Le retour sur terre étant particulièrement brutal, voire peut-être fatal, pour Luko, faut-il craindre un effet boule de neige qui pourrait faire trembler l’écosystème ? «Si Luko a été un étendard pendant des années pour les pure-players insurtech (qui ne représentent que 50 % des acteurs environ), l'impact de sa liquidation est fort en termes de communication. Il faut être tout de même vigilant sur deux points : les pure-players ne représentent qu'une partie du marché et beaucoup d'entre eux ont réussi à se développer sans entrer dans cette course folle aux levées», remarque Alexandre Jeanney. «Si le marché des grosses levées tarde encore à repartir, celui des pré-seed est à l'inverse déjà bien reparti», ajoute-t-il.
Par conséquent, il ne faut pas s'attendre à une cascade de défaillances qui viendraient perturber le secteur. Mais la liquidation judiciaire qui guette Luko - sauf retournement de situation d’ici le 7 novembre - constitue un signal d’alerte pour l’écosystème assurtech. Et pour cause, cet exemple témoigne de l’urgence de préserver sa trésorerie plutôt que de dépenser sans compter pour doper sa croissance.
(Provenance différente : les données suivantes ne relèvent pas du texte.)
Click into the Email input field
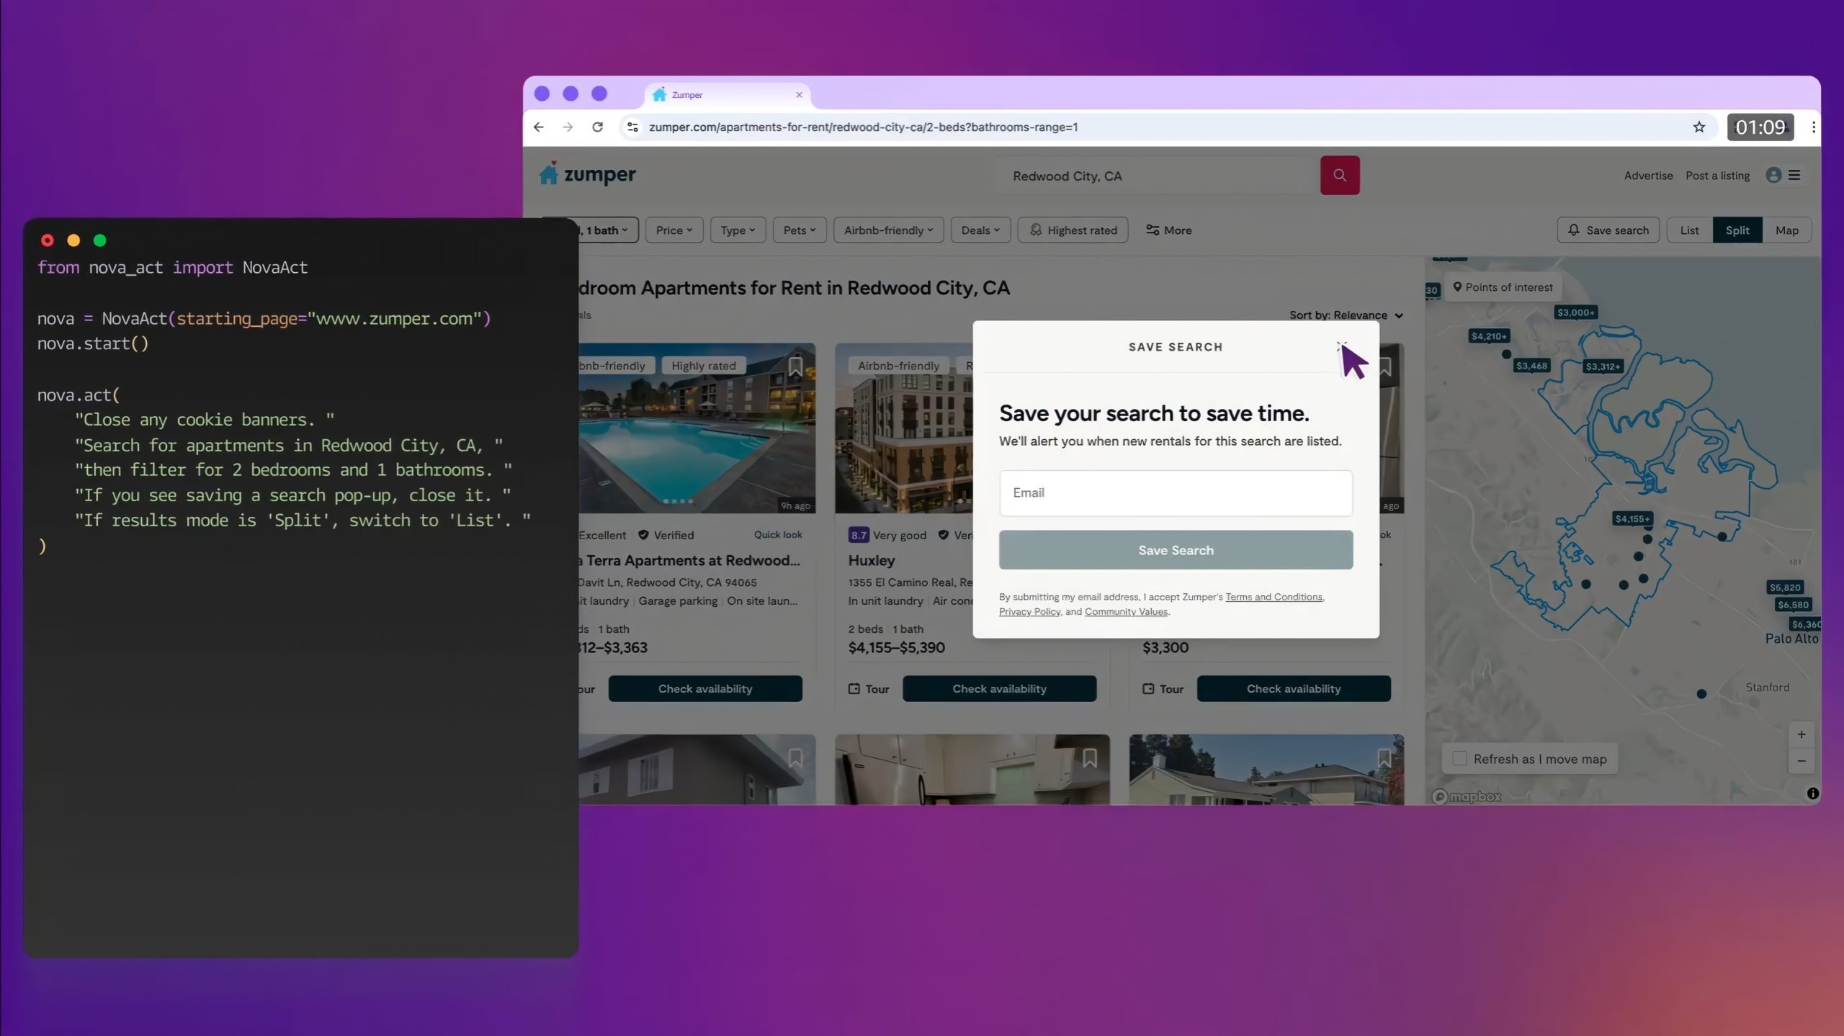1844x1036 pixels. (x=1176, y=492)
Pour rappel, Luko est endetté à hauteur de 45 millions d'euros. «En synthèse, le marché revient à une certaine réalité. Les levées importantes se concentrent sur les acteurs stables et aux ratios financiers importants et de très nombreux nouveaux acteurs réussissent aujourd'hui des pré-seed et des seed pour préparer l'avenir», résume Alexandre Jeanney.
«La situation actuelle est une bonne nouvelle pour l'industrie»
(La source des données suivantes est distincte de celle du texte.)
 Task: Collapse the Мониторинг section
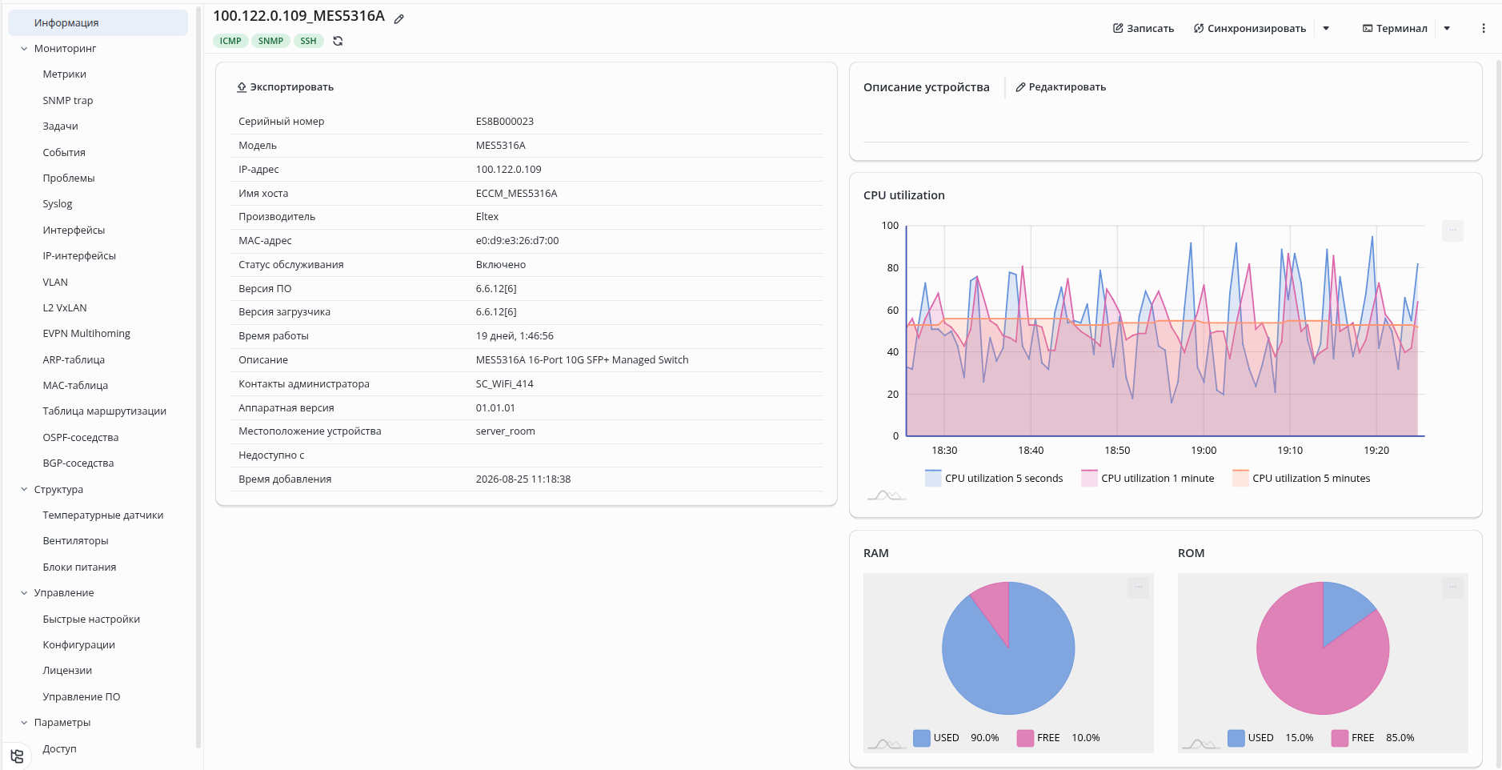24,49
L’entrepreneur fait partie des rares personnes contactées par nos soins pour prendre la parole sur le dossier Luko, ce qui témoigne des inquiétudes et des incertitudes qui existent actuellement dans le secteur. En revanche, certains acteurs qui gravitent dans des secteurs connexes, comme la fintech ou la proptech, n’hésitent pas à s’exprimer sur le sujet. C’est le cas notamment de Thomas Reynaud, fondateur et CEO de Garantme, startup qui se porte garant pour les locataires. «La situation actuelle, avec la procédure de sauvegarde accélérée et le rachat incertain par Admiral Group, est une bonne nouvelle pour l'industrie. Nous retrouvons des bases saines d'analyse de la santé d'une entreprise», estime-t-il. Avant d’ajouter : «Cet épisode rappelle les fondamentaux business : choisir un positionnement sur la chaîne de valeur et se concentrer dessus, créer une offre différenciante et identifier des canaux de distribution rentables. L'avenir de l’insurtech appartient aux startups qui respectent ces pré-requis.»
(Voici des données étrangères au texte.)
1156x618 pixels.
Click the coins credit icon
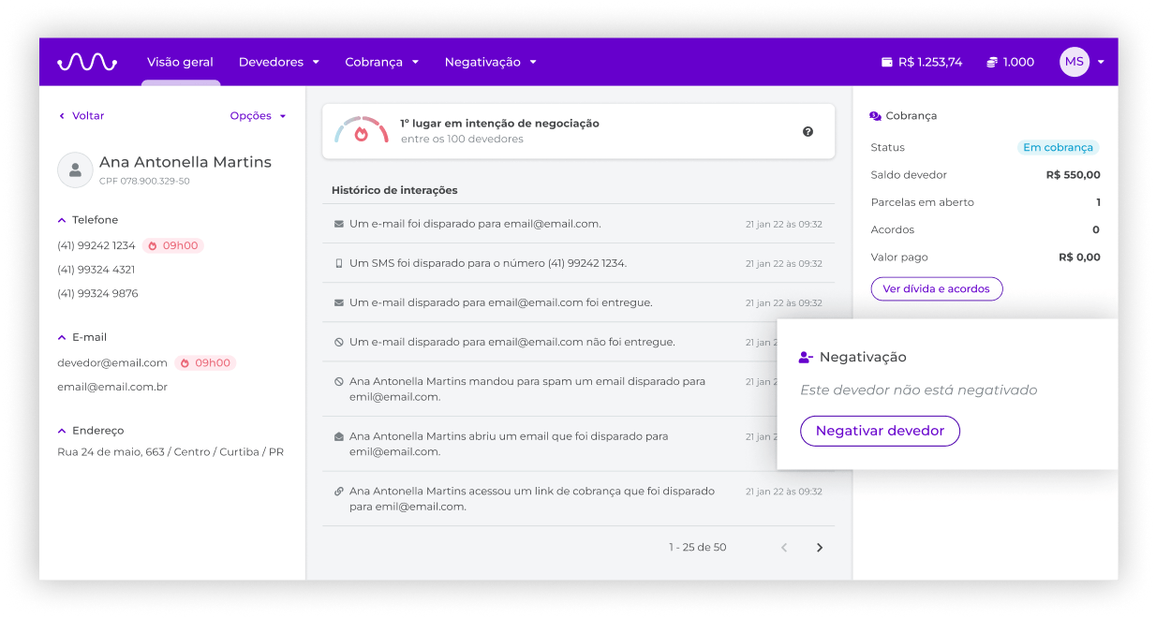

Reste désormais à savoir quelle sera l’issue de la procédure de sauvegarde engagée par Luko. Est-ce qu’un repreneur sera trouvé par les fondateurs au dernier moment ? Est-ce que les poids lourds de l’assurance attendent que la liquidation judiciaire soit prononcée pour reprendre le portefeuille de clients ? Ces questions doivent être tranchées par le tribunal de commerce de Bobigny d’ici le 7 novembre. Ce qui est d’ores et déjà certain en revanche, c’est que le comportement d’autres cadors du secteur comme Leocare, qui a levé 98 millions d’euros il y a deux ans, sera scruté avec attention. En attendant, la mésaventure vécue par Luko rappelle une fois de plus que l’austérité a bel et bien remplacé l’euphorie dans la tech.